Academic misconduct is dishonest or unethical academic behavior that includes, but is not limited, to misrepresenting mastery in an academic area (e.g., cheating), intentionally or knowingly failing to properly credit information, research or ideas to their rightful originators or representing such information, research or ideas as your own (e.g., plagiarism). Knowing what constitutes academic misconduct is so important to an educational community that all students are encouraged to go to their advisors, instructors, counselors, or assistant deans of students whenever they need clarification. When an instructor believes there is sufficient evidence to demonstrate a clear case of academic misconduct within a particular course taught by that instructor, the instructor shall notify the student in writing, and also orally if possible, that unless the student requests a hearing to contest the instructor’s belief, the instructor shall impose the appropriate academic consequences warranted by the circumstances. This should occur within 30 days of discovery of the alleged academic misconduct. The appropriate academic consequence for serious offenses is generally considered to be failure in the course. For less serious offenses regarding small portions of the course work, failure for that portion is suggested, with the requirement that the student repeat the work satisfactorily for no credit.

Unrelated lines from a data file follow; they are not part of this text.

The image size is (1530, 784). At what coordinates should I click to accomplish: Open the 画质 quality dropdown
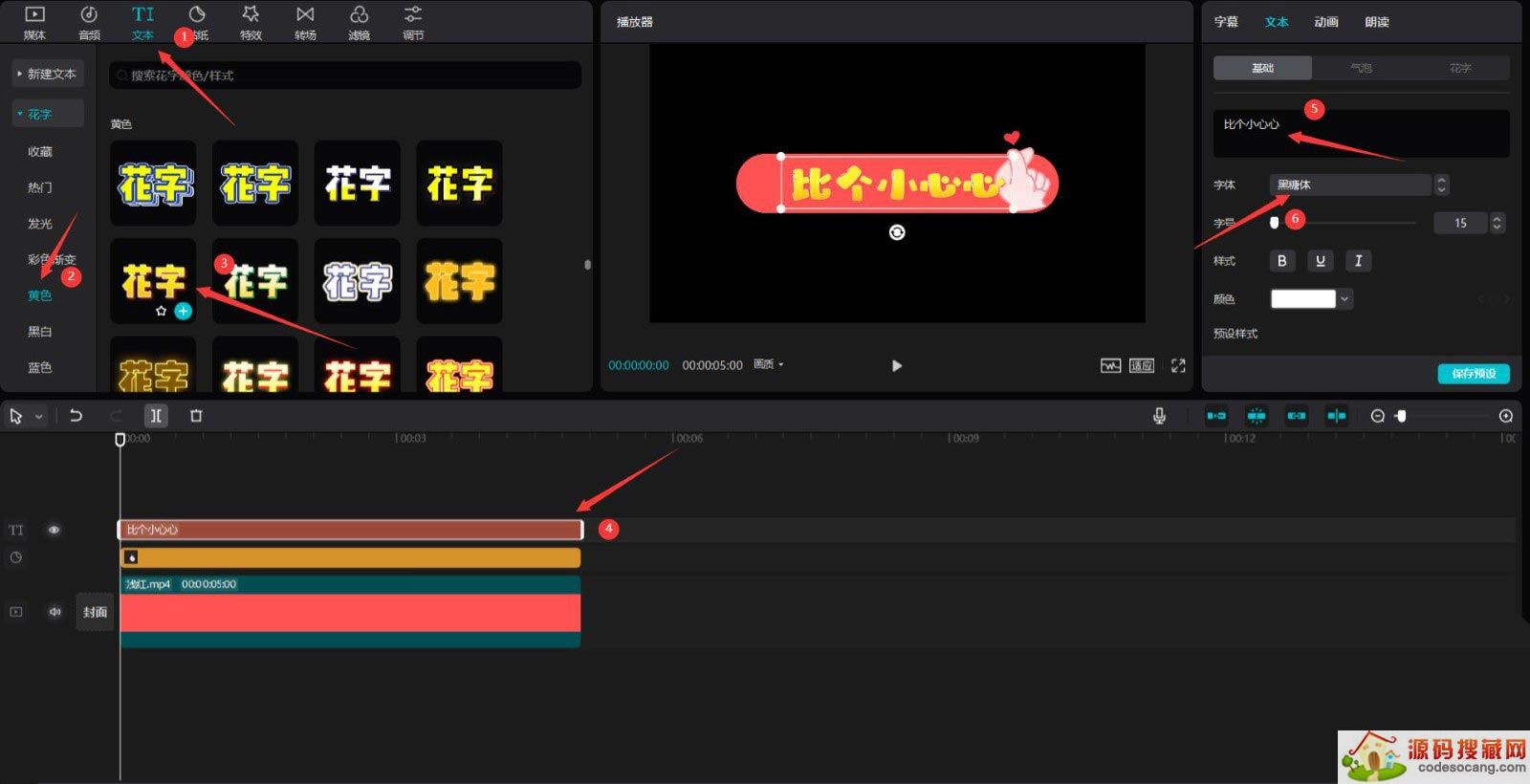click(x=768, y=364)
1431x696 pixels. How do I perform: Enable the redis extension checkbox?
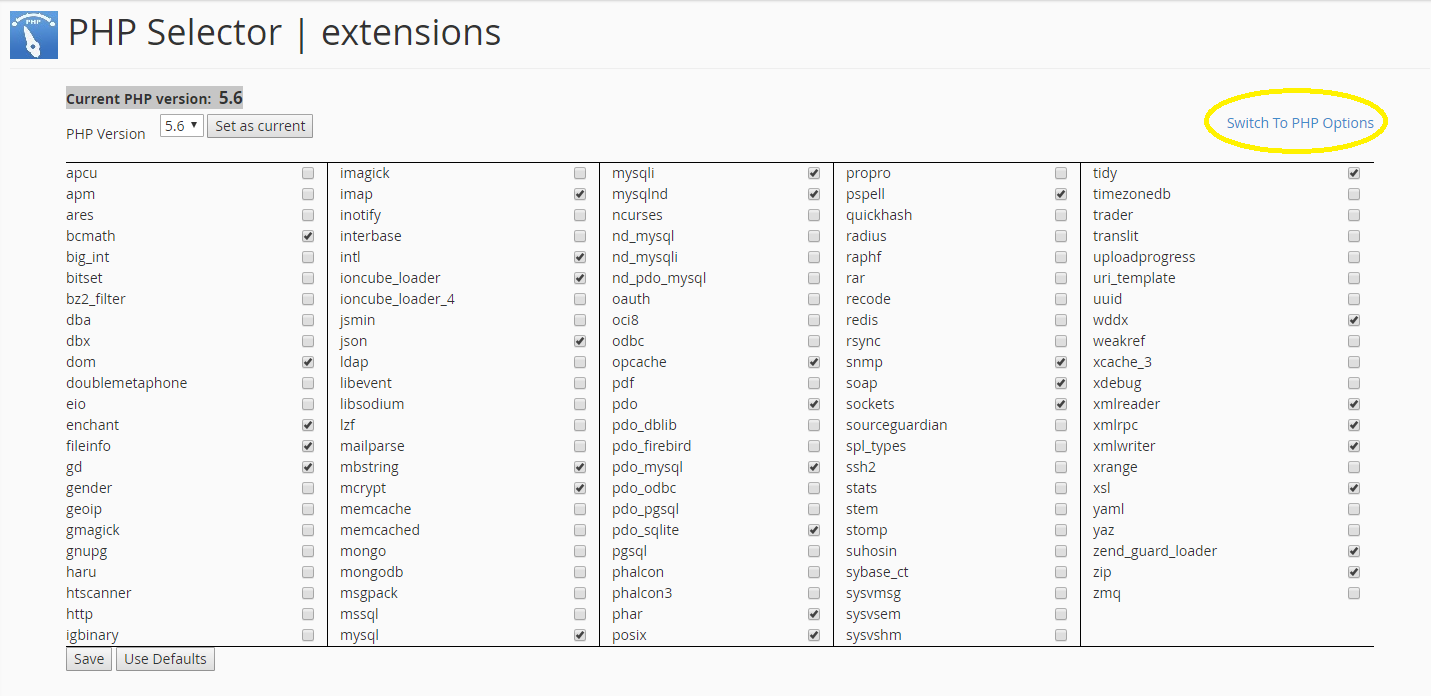pos(1061,320)
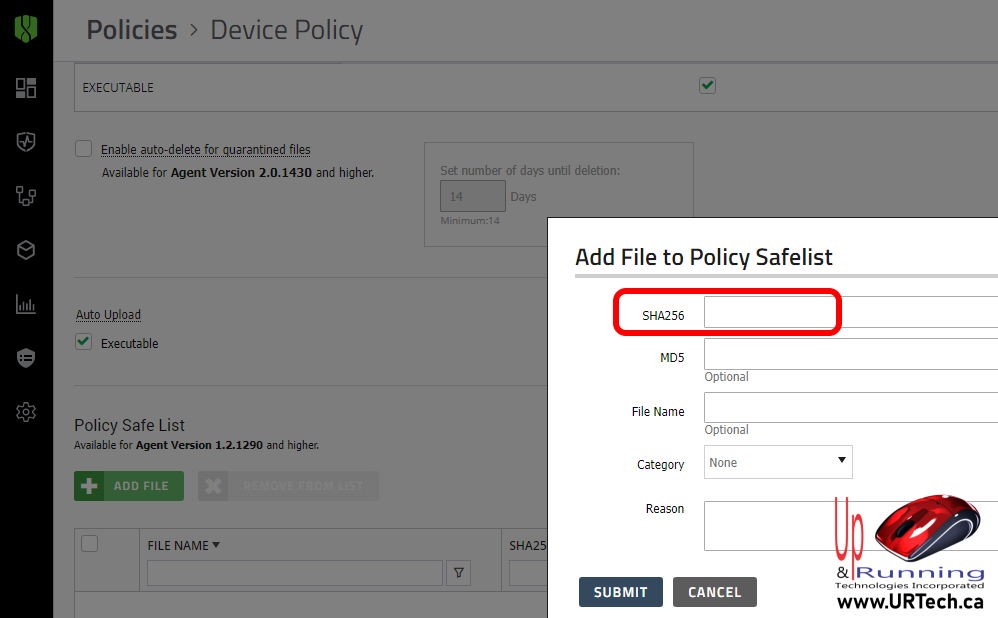Toggle the EXECUTABLE checkbox at top
This screenshot has height=618, width=998.
[x=707, y=86]
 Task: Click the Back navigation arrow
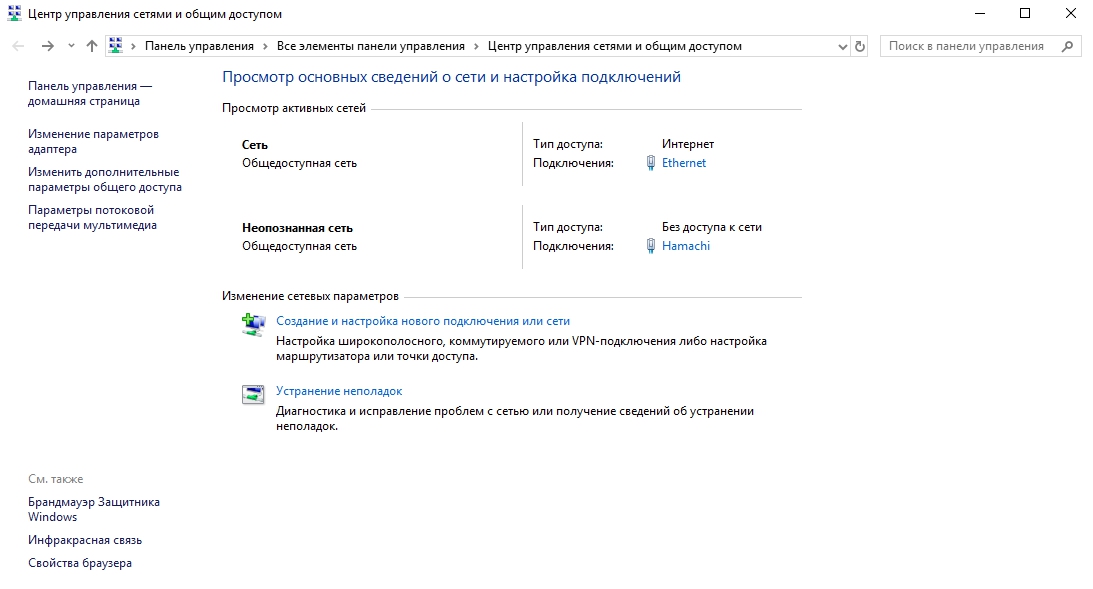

Students with Disabilities
Students with special needs should contact the instructor early in the semester so accommodations can be made. Additional help is available through the university. Through the merge of the Center for Students with Disabilities (CSD) and the University Program for College Students with Learning Disabilities (UPLD), one office now serves all students with disabilities. All students may contact the office by visiting the Wilbur Cross Building, Room 204, calling (860) 486-2020 or emailing email@example.com.
Engagement and Distractions
Your success in this class depends on your level of engagement. I need you to actively participate. First, that includes feeling comfortable asking questions when you do not understand what I am presenting. If you don’t understand, ASK. Don’t be afraid that you might appear looking dumb (not asking only causes you to fall behind). Second, complete your work on time. We move quickly in this truncated summer version and you need to stay on top of the work. For these two weeks there is no time to coast. Third, when you are in class, the class needs your full attention…not your incoming email…not texts. I will give you 100% and do everything to help you be successful. I expect no less of you. Learning is a symbiotic relationship. I need to believe you can learn this material. You need to believe I can teach it to you. That requires we work together.